The third is Project 29 in 2014, Tino Sehgal’s This Is So Contemporary. Sehgal’s work involves creating a parody of service industry bullshit jobs. It is hard to see his work as anything but an attack on “those whose jobs are innately fulfilling”, and this may well explain his reluctance to have the work documented in any way. Seghal’s resistance to documentation can perhaps be understood as a residual shame, a desire to leave no evidence. Sehgal’s work allows institutions to misrepresent socially engaged art as little more than annoying harassment interrupting their preferred business model of art as exhibitions.

At the heart of this is the rise of social practice, the offshoot of conceptualism beginning in the mid 1970s that resulted in many artists (including me) distancing themselves from the official art world to work instead embedded in communities, using their artistic skills in social and political activism. The institutions, over ensuing decades, made repeated attempts to incorporate and monetise this tendency. The work of Vanessa Beecroft (Project 12, 1999) promoted by the curator Nicholas Bourriaud as “relational aesthetics”, was typical of an earlier attempt to institutionalise the idea of community collaboration by mimicking it while compromising it, thus robbing it of political power. Sehgal is a later attempt that promotes but also parodies attempts at social engagement, turning it into a form of abuse and harassment.
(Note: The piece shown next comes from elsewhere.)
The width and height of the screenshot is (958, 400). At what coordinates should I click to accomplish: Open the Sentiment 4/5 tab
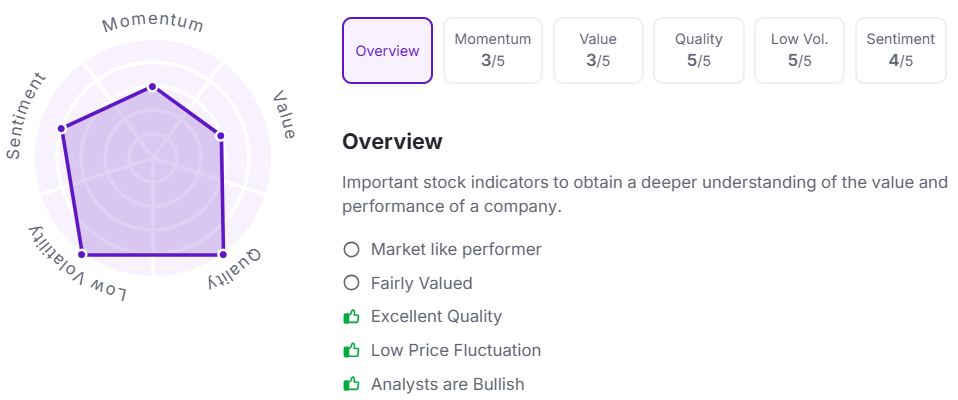click(901, 51)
Sehgal’s temporary popularity probably reflects the way institutions had begun to feel their own significance slipping away. Their power had waned as the more marketable forms of art had become less meaningful, hollowed out by vacuous biennales, art as tourism and money laundering, the art world version of the same processes of global neoliberalism that had slowly made the Kaldor fabric business less profitable and also less fulfilling. In art as in fashion originality is “really not that important any more” and the market only wants the quick, cheap and familiar delivered fast. It is ironic that within the Kaldor projects there is such an exposition of that process.